▸ **Task statement**
Please print each entry below exactly as it reads.

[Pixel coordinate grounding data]
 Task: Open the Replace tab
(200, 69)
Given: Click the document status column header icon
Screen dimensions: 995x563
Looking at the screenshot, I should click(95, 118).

▸ **Reply to the task**
 Task: Open the Replace tab
(200, 69)
Given: Click the document status column header icon
Screen dimensions: 995x563
Looking at the screenshot, I should click(95, 118).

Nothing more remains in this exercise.